We are opening new page in the Cheese world. It is a delicious trip! Our direction is towards DOĞA.. A journey that goes after the legendary cheeses... We started this journey from our cheese factory in kastamonu and presented all of our products to the world.

Local cheeses with all our riches...

The world's best local cheeses made from natural milk our culture with all kinds ... The cheese varieties made in every corner of our country add different tastes to our food world. Different tastes, regional cheeses with different aromas are our historical heritage for centuries. All the cheeses that are indispensable for our breakfasts are our kitchen values. What comes to mind when we say cheese is that we will present them to our customers.

We will have every kinds of cheeses to be forgotten. Cheese will be more in our lives. We will create flavors to be consumed in the morning, noon, evening and always.

ABOUT CHEESE

The rhythm of human life rhythm to the same rhythm of nature. Because his material is in the water in the ground. In today's world, basic eating habits of air pollution, industrial wastes, noise pollution and ready-to-eat food can cause people to live an unhealthy life. Lack of chronic diseases, etc. we are not aware of our confusion, we are not aware of our confusion.

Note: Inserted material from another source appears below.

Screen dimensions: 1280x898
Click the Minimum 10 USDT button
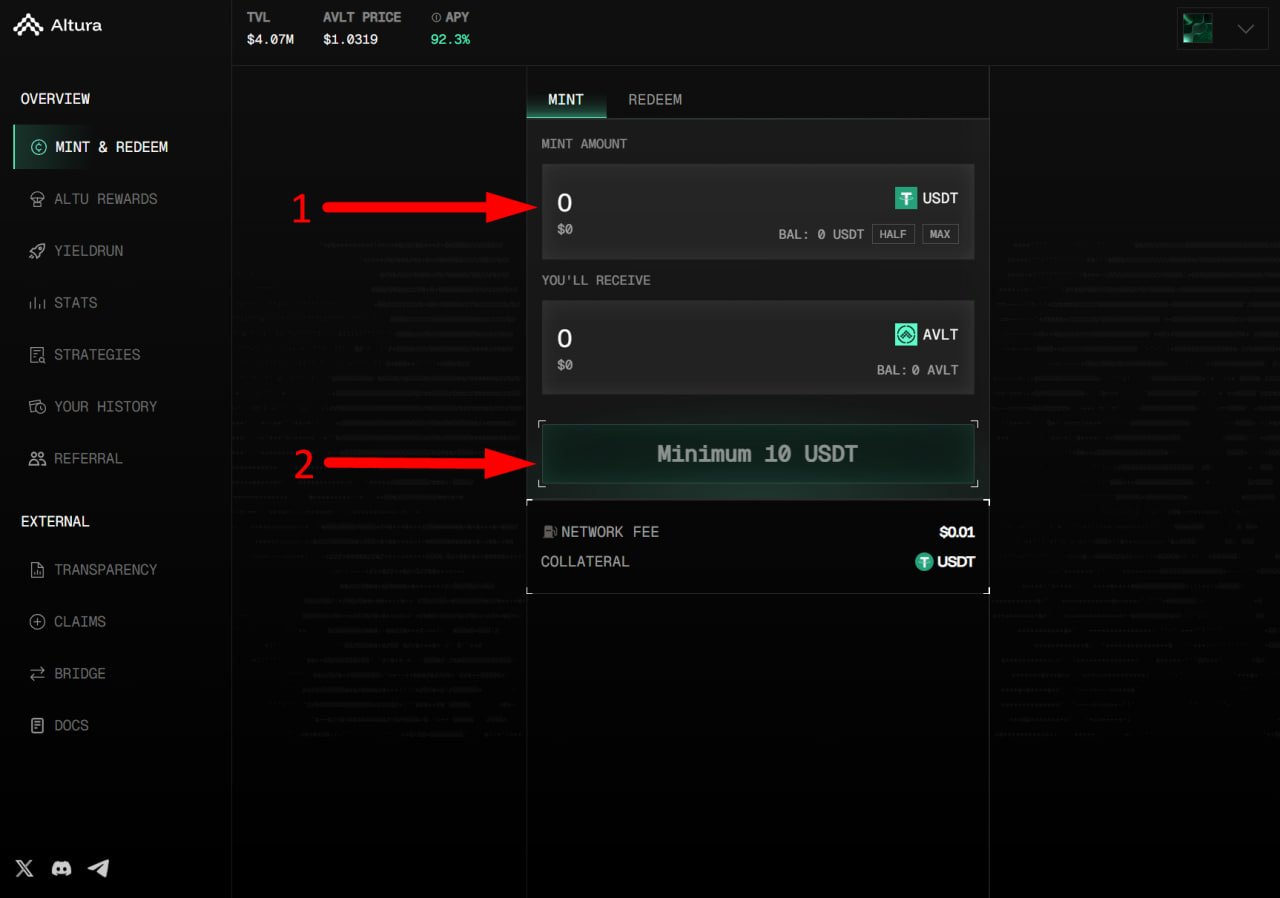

It is a reality that only one of us will consciously and naturally save us from this pessimistic table. This is the door to natural feeding. One of the main foodstuffs that pass through is cheese.
This is the door to natural feeding. One of the main foodstuffs that pass through is cheese.

The earliest archeological finds of cheese production date back to 5000 BC and were discovered in today's Poland. The earliest archeological finds of cheese production date back to 5000 BC and were discovered in today's Poland.

The recommended date for its first production varies from the 8th millennium BC (the date on which the sheep were domesticated) to the 9th millennium BC. The first cheese is thought to have been made by Middle Eastern people and midwifed Turks and Midwest Turks. At that time, the animal's skin or internal organs were being used because of its secretive nature. It is one of the theories about the first formation of cheese that the puddle of these internal organs is stored in the puddle of fermented cheese.